Stored records:
########################################

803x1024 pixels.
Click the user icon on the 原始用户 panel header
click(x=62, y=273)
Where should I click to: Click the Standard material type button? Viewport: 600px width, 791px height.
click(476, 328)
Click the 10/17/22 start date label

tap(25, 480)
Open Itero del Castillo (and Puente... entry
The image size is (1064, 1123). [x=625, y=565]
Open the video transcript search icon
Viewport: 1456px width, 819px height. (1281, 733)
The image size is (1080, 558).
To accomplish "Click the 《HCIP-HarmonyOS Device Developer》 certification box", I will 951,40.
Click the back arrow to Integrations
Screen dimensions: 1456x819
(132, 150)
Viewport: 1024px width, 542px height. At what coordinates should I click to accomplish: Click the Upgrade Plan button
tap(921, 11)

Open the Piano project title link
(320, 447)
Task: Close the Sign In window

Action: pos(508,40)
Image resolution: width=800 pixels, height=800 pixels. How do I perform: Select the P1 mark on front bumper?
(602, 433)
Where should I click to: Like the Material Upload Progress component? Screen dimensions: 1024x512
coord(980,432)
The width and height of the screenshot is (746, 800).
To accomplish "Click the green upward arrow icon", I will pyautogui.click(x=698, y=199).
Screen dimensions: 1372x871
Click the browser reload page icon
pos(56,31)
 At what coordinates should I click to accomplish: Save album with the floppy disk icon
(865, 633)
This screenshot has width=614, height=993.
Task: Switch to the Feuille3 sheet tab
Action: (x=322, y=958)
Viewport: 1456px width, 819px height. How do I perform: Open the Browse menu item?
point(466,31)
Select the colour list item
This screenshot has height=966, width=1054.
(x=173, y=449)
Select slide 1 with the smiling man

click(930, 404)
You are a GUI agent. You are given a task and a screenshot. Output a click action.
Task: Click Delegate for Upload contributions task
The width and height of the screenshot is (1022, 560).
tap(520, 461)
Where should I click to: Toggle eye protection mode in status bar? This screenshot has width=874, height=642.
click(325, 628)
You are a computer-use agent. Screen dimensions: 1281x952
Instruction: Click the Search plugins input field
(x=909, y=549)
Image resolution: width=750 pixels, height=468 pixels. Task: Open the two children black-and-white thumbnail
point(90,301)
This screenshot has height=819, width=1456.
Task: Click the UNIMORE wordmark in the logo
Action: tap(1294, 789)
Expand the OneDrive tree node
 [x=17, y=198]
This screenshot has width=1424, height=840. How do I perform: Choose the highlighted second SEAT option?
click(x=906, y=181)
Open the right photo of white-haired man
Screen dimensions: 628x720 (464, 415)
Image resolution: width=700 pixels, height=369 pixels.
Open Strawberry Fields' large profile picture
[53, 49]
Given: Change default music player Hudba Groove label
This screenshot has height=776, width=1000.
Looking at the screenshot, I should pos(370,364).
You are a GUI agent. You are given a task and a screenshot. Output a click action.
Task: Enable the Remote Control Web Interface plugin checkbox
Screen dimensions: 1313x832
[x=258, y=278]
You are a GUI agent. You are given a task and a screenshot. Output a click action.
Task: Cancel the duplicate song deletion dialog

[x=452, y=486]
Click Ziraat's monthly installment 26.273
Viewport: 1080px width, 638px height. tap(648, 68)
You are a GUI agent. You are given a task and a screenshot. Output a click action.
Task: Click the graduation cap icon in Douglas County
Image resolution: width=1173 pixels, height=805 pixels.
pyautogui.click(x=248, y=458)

########################################

__Aim of the task__: Return every record in full, word for word.

__Result of the exercise__:
803x1024 pixels.
Click the user icon on the 原始用户 panel header
click(x=62, y=273)
Where should I click to: Click the Standard material type button? Viewport: 600px width, 791px height.
click(476, 328)
Click the 10/17/22 start date label

tap(25, 480)
Open Itero del Castillo (and Puente... entry
The image size is (1064, 1123). [x=625, y=565]
Open the video transcript search icon
Viewport: 1456px width, 819px height. (1281, 733)
The image size is (1080, 558).
To accomplish "Click the 《HCIP-HarmonyOS Device Developer》 certification box", I will 951,40.
Click the back arrow to Integrations
Screen dimensions: 1456x819
(132, 150)
Viewport: 1024px width, 542px height. At what coordinates should I click to accomplish: Click the Upgrade Plan button
tap(921, 11)

Open the Piano project title link
(320, 447)
Task: Close the Sign In window

Action: pos(508,40)
Image resolution: width=800 pixels, height=800 pixels. How do I perform: Select the P1 mark on front bumper?
(602, 433)
Where should I click to: Like the Material Upload Progress component? Screen dimensions: 1024x512
coord(980,432)
The width and height of the screenshot is (746, 800).
To accomplish "Click the green upward arrow icon", I will pyautogui.click(x=698, y=199).
Screen dimensions: 1372x871
Click the browser reload page icon
pos(56,31)
 At what coordinates should I click to accomplish: Save album with the floppy disk icon
(865, 633)
This screenshot has width=614, height=993.
Task: Switch to the Feuille3 sheet tab
Action: (x=322, y=958)
Viewport: 1456px width, 819px height. How do I perform: Open the Browse menu item?
point(466,31)
Select the colour list item
This screenshot has height=966, width=1054.
(x=173, y=449)
Select slide 1 with the smiling man

click(930, 404)
You are a GUI agent. You are given a task and a screenshot. Output a click action.
Task: Click Delegate for Upload contributions task
The width and height of the screenshot is (1022, 560).
tap(520, 461)
Where should I click to: Toggle eye protection mode in status bar? This screenshot has width=874, height=642.
click(325, 628)
You are a computer-use agent. Screen dimensions: 1281x952
Instruction: Click the Search plugins input field
(x=909, y=549)
Image resolution: width=750 pixels, height=468 pixels. Task: Open the two children black-and-white thumbnail
point(90,301)
This screenshot has height=819, width=1456.
Task: Click the UNIMORE wordmark in the logo
Action: tap(1294, 789)
Expand the OneDrive tree node
 [x=17, y=198]
This screenshot has width=1424, height=840. How do I perform: Choose the highlighted second SEAT option?
click(x=906, y=181)
Open the right photo of white-haired man
Screen dimensions: 628x720 (464, 415)
Image resolution: width=700 pixels, height=369 pixels.
Open Strawberry Fields' large profile picture
[53, 49]
Given: Change default music player Hudba Groove label
This screenshot has height=776, width=1000.
Looking at the screenshot, I should pos(370,364).
You are a GUI agent. You are given a task and a screenshot. Output a click action.
Task: Enable the Remote Control Web Interface plugin checkbox
Screen dimensions: 1313x832
[x=258, y=278]
You are a GUI agent. You are given a task and a screenshot. Output a click action.
Task: Cancel the duplicate song deletion dialog

[x=452, y=486]
Click Ziraat's monthly installment 26.273
Viewport: 1080px width, 638px height. tap(648, 68)
You are a GUI agent. You are given a task and a screenshot. Output a click action.
Task: Click the graduation cap icon in Douglas County
Image resolution: width=1173 pixels, height=805 pixels.
pyautogui.click(x=248, y=458)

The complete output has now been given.